Холодный и строгий тон человека, которого Пьер видел почти всегда на балах с любезною улыбкою, в обществе самых блестящих женщин, поразил Пьера.
– Да, я желаю, – сказал Пьер.
Вилларский наклонил голову. – Еще один вопрос, граф, сказал он, на который я вас не как будущего масона, но как честного человека (galant homme) прошу со всею искренностью отвечать мне: отреклись ли вы от своих прежних убеждений, верите ли вы в Бога?
Пьер задумался. – Да… да, я верю в Бога, – сказал он.
– В таком случае… – начал Вилларский, но Пьер перебил его. – Да, я верю в Бога, – сказал он еще раз.
– В таком случае мы можем ехать, – сказал Вилларский. – Карета моя к вашим услугам.
Всю дорогу Вилларский молчал. На вопросы Пьера, что ему нужно делать и как отвечать, Вилларский сказал только, что братья, более его достойные, испытают его, и что Пьеру больше ничего не нужно, как говорить правду.

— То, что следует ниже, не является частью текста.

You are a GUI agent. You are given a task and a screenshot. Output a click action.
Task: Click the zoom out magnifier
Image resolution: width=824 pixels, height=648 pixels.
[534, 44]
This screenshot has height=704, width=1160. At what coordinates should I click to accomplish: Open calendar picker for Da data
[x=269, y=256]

Въехав в ворота большого дома, где было помещение ложи, и пройдя по темной лестнице, они вошли в освещенную, небольшую прихожую, где без помощи прислуги, сняли шубы. Из передней они прошли в другую комнату. Какой то человек в странном одеянии показался у двери. Вилларский, выйдя к нему навстречу, что то тихо сказал ему по французски и подошел к небольшому шкафу, в котором Пьер заметил невиданные им одеяния. Взяв из шкафа платок, Вилларский наложил его на глаза Пьеру и завязал узлом сзади, больно захватив в узел его волоса. Потом он пригнул его к себе, поцеловал и, взяв за руку, повел куда то. Пьеру было больно от притянутых узлом волос, он морщился от боли и улыбался от стыда чего то. Огромная фигура его с опущенными руками, с сморщенной и улыбающейся физиономией, неверными робкими шагами подвигалась за Вилларским.

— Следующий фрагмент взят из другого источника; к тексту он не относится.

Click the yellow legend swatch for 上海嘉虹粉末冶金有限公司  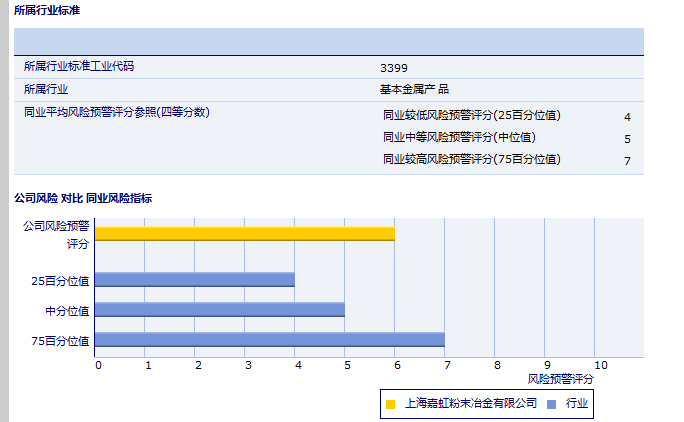pos(390,404)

Проведя его шагов десять, Вилларский остановился.
– Что бы ни случилось с вами, – сказал он, – вы должны с мужеством переносить всё, ежели вы твердо решились вступить в наше братство. (Пьер утвердительно отвечал наклонением головы.) Когда вы услышите стук в двери, вы развяжете себе глаза, – прибавил Вилларский; – желаю вам мужества и успеха. И, пожав руку Пьеру, Вилларский вышел.
Оставшись один, Пьер продолжал всё так же улыбаться. Раза два он пожимал плечами, подносил руку к платку, как бы желая снять его, и опять опускал ее. Пять минут, которые он пробыл с связанными глазами, показались ему часом. Руки его отекли, ноги подкашивались; ему казалось, что он устал. Он испытывал самые сложные и разнообразные чувства. Ему было и страшно того, что с ним случится, и еще более страшно того, как бы ему не выказать страха. Ему было любопытно узнать, что будет с ним, что откроется ему; но более всего ему было радостно, что наступила минута, когда он наконец вступит на тот путь обновления и деятельно добродетельной жизни, о котором он мечтал со времени своей встречи с Осипом Алексеевичем. В дверь послышались сильные удары. Пьер снял повязку и оглянулся вокруг себя. В комнате было черно – темно: только в одном месте горела лампада, в чем то белом. Пьер подошел ближе и увидал, что лампада стояла на черном столе, на котором лежала одна раскрытая книга. Книга была Евангелие; то белое, в чем горела лампада, был человечий череп с своими дырами и зубами. Прочтя первые слова Евангелия: «Вначале бе слово и слово бе к Богу», Пьер обошел стол и увидал большой, наполненный чем то и открытый ящик. Это был гроб с костями. Его нисколько не удивило то, что он увидал. Надеясь вступить в совершенно новую жизнь, совершенно отличную от прежней, он ожидал всего необыкновенного, еще более необыкновенного чем то, что он видел. Череп, гроб, Евангелие – ему казалось, что он ожидал всего этого, ожидал еще большего. Стараясь вызвать в себе чувство умиленья, он смотрел вокруг себя. – «Бог, смерть, любовь, братство людей», – говорил он себе, связывая с этими словами смутные, но радостные представления чего то. Дверь отворилась, и кто то вошел.